De acordo com Maria Cristina Dadalto, professora do curso de Ciências Sociais da Universidade Federal do Espírito Santo (Ufes), especialista em estudos de imigração, este problema surge a partir do sentimento de “colonizador” que ainda persiste na população européia. “É uma população mobilizada pela raiva e pelo ressentimento de quem é entre aspas ‘menor do que você’ ter conseguido atingir um sucesso que o meu filhinho que é branquinho de olhos azuis, loiro e lindo não consegue”, explicou.

Em 1996, um dia antes do confronto entre França e República Tcheca pela semifinal da Eurocopa, veio à público a fonte do ódio à seleção miscigenada: Jean Marie Le Pen, então líder da Frente Nacional, afirmou seu descontentamento com a seleção “artificial” que representava a França. No dia do jogo, 0 a 0 no tempo regulamentar e 6 a 5 para os tchecos nas cobranças de pênalti. França eliminada.

Apesar da constante perseguição aos jogadores por suas ascendências, foi neste mesmo ambiente miscigenado que cada coração francês vibrou com a conquista da primeira taça da Copa do Mundo. Vinte anos depois, o segundo título, mas com a mesma onda racista e xenófoba.

Ao longo dos anos, muitos movimentos tentam descredibilizar os atletas, criando a narrativa de que os mesmos seriam naturalizados, ou seja, jogariam pelo país por acordos políticos e não pelo pertencimento àquela cultura. Outra vez, a narrativa não encontra seus fundamentos, uma vez que a grande maioria dos que defendem o azul francês nasceram dentro do país.

Zinedine Zidane, melhor jogador do mundo em 1998 e filho de argelinos, ergue a taça de campeão do mundo pela França. (Foto: Stewart Kendall/Allstar/Mary Evans/imago)

A questão francesa joga luz sobre outro problema em solo europeu: a crise imigratória. São milhares de civis que chegam pelas fronteiras e tentam a sorte na Europa. Boa parte chega alí fugindo da guerra em seu país, especialmente os da África, que vivencia até hoje as consequências do imperialismo e da divisão arbitrária dos territórios no continente. A Europa agora também encara o desdobrar do que fez há mais de um século.

O PASSADO

Dos 54 países da África, 52 encararam o avanço da Europa sobre as terras que os pertenciam. Falamos aqui do início do século XX e da repartição arbitrária destes territórios para Bélgica, Reino Unido, Portugal etc. “A Europa colonizou o mundo. A América Latina, a Central… as Américas e também os países africanos. E qual é a visão de um colonizador? A visão do colonizador é que você é submisso a ele o tempo todo. Ele é superior a você”, comenta Dadalto

Esta visão de superioridade foi o que balizou todo o domínio Europeu sobre o continente. A partir das divisões forçadas das terras, estava o problema da divisão étnica, onde um mesmo grupo poderia estar fragmentado entre dois países e/ou junto de outra etnia que possuía atritos. A base da configuração geopolítica africana permanece a mesma há pelo menos meio século. Mas durante esse tempo, inúmeras guerras tiraram o sono dos civis no continente, potencializados pelas interferências europeias.

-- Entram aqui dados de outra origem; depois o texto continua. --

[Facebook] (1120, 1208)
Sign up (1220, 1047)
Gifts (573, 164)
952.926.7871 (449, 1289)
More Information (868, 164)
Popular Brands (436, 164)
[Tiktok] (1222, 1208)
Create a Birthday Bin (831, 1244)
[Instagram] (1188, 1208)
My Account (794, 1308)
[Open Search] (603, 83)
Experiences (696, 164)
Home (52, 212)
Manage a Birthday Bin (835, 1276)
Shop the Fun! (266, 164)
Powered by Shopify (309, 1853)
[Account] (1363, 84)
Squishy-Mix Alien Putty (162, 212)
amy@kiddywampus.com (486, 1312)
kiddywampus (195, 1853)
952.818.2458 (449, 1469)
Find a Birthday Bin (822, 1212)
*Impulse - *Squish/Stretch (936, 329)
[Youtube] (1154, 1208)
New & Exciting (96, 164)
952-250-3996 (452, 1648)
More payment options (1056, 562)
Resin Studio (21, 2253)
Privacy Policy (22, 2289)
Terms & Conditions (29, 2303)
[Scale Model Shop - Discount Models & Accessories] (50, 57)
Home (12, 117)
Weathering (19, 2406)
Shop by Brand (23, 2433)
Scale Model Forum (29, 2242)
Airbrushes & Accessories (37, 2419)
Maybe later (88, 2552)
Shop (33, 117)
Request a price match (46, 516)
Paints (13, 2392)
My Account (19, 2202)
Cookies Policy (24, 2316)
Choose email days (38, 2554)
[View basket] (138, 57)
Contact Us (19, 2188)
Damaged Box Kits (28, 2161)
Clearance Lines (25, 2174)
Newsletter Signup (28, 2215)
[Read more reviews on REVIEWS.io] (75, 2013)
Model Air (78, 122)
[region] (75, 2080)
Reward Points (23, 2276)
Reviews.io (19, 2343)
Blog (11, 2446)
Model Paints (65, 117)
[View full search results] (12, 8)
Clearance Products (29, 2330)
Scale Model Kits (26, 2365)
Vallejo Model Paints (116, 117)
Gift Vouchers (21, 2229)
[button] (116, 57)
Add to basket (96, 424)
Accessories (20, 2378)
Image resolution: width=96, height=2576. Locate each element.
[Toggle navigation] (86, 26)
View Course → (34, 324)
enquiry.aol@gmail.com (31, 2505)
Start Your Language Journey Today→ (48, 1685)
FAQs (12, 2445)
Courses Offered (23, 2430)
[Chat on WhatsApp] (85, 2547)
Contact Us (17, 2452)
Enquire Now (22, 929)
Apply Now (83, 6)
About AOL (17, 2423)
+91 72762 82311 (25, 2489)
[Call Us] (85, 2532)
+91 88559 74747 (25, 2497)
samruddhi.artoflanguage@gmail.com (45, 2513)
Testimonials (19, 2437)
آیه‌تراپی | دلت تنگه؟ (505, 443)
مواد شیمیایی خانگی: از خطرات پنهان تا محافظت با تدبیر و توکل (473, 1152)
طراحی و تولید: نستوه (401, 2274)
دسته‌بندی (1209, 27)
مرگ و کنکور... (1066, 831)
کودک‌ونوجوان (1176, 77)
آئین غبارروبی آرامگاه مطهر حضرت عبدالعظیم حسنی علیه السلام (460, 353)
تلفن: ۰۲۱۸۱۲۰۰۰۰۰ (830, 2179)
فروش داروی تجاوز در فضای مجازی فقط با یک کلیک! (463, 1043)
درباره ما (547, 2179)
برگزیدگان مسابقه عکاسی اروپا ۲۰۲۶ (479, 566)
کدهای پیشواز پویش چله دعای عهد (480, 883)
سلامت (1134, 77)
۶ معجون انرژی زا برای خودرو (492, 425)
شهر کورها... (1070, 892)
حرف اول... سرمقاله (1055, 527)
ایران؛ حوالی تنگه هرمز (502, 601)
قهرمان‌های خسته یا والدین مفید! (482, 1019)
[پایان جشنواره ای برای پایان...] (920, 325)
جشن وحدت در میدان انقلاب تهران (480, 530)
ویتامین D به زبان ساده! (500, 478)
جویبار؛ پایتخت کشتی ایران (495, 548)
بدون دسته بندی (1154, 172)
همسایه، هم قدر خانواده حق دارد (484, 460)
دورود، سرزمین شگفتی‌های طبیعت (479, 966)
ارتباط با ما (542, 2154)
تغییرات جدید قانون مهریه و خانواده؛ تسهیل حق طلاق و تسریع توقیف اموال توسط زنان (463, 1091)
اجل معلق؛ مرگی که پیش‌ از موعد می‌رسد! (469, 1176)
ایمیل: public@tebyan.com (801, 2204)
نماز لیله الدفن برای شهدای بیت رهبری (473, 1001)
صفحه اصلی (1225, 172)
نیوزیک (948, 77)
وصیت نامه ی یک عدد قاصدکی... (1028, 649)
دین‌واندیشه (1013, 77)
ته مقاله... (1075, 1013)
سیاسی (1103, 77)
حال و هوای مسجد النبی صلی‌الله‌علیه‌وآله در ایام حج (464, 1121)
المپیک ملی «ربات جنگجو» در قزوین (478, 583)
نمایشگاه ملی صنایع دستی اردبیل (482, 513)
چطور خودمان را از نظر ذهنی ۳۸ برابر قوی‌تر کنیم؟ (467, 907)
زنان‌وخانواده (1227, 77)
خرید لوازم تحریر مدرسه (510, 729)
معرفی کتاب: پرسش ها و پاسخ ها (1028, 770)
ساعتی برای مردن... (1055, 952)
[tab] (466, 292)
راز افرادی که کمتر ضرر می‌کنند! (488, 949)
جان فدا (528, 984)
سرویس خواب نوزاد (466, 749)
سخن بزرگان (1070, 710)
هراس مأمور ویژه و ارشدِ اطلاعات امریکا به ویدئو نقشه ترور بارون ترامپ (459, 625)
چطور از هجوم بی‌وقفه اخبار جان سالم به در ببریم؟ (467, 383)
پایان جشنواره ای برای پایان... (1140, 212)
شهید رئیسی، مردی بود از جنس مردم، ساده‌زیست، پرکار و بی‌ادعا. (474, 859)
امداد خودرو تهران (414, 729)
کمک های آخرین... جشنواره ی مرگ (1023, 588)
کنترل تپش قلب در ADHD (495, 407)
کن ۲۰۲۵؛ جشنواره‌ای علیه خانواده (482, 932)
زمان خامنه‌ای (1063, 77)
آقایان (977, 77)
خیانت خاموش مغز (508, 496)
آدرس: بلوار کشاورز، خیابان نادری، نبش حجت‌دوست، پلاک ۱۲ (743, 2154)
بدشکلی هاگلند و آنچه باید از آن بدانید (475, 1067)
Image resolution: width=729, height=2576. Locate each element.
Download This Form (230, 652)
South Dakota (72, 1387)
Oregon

Mapa étnico da África (esquerda) e sua divisão política (direita) (imagem: reprodução/Universidade Federal de São João del-Rei)

Em material publicado pelo Podcast Copa Além da Copa, as questões históricas e sociais que reverberam no território africano são explicadas: a Bélgica estabeleceu no Congo uma colônia privada, o Império Britânico (atual Reino Unido) na região da África Ocidental até a Oriental e Portugal nos litorais, iniciando uma era de opressão dos cidadãos da África e exploração de seus recursos naturais. Ainda hoje, países da região lutam para reaver peças de arte que foram roubadas durante a colonização.

Os longos conflitos étnicos levaram à criação de grupos armados e consolidaram uma série de guerras no território. A insegurança na região motivou e ainda motiva dezenas de famílias a fugirem de suas casas e tentar a sorte em outros países.

Em muitos casos, o racismo deste período é mascarado em tons recreativos, sob o pretexto de ser apenas uma piada. É o que acontece com o personagem Tintim, criado pelo quadrinista belga Hergé em 1929, por exemplo. No contexto da colonização violenta do Congo, surge em 1931 o quadrinho “Tintim na África”. Nesta história em quadrinhos (HQ), Hergé retrata os congoleses como estúpidos e preguiçosos. Os traços grosseiros das personagens muito se assemelham à prática do blackface, maquiagem feita por atores e atrizes brancas para interpretar uma personagem negra. 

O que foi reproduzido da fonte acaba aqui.